The task:
Begin at the line that contains "This screenshot has height=800, width=1280." and repeat every line from there to the end of the records below, inclusive, without adding any other line.
(Supplied data begins)
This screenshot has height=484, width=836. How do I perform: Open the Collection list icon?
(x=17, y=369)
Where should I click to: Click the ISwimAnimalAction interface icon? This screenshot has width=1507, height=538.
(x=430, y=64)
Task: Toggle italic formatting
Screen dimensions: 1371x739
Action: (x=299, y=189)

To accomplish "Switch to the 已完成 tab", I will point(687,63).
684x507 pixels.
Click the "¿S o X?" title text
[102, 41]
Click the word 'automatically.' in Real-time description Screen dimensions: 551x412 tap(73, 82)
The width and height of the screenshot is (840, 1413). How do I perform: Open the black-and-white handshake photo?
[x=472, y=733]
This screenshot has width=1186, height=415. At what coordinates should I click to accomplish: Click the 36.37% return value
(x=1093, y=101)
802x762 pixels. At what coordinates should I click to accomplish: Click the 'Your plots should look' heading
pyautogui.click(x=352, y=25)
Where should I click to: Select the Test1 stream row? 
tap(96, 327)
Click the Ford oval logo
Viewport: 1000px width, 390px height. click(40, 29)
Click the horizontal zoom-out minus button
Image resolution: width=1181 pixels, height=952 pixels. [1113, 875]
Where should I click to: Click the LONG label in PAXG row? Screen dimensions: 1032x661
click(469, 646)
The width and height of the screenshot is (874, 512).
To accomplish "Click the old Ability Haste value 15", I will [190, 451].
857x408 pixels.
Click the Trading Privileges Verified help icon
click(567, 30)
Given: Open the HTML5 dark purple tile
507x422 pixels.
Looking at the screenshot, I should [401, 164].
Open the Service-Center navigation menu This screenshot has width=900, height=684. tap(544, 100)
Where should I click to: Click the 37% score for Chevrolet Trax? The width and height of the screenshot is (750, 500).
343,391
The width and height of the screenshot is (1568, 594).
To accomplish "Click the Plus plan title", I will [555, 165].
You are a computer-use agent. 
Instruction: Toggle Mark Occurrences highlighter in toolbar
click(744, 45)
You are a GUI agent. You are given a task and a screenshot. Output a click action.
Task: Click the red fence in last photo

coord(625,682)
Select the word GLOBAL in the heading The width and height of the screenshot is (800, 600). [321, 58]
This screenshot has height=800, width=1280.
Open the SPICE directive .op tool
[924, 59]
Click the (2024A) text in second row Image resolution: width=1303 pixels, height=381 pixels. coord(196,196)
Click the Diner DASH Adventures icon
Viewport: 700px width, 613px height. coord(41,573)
(Supplied data ends)
Response to the task:
This screenshot has height=800, width=1280.
Open the SPICE directive .op tool
[924, 59]
Click the (2024A) text in second row Image resolution: width=1303 pixels, height=381 pixels. coord(196,196)
Click the Diner DASH Adventures icon
Viewport: 700px width, 613px height. coord(41,573)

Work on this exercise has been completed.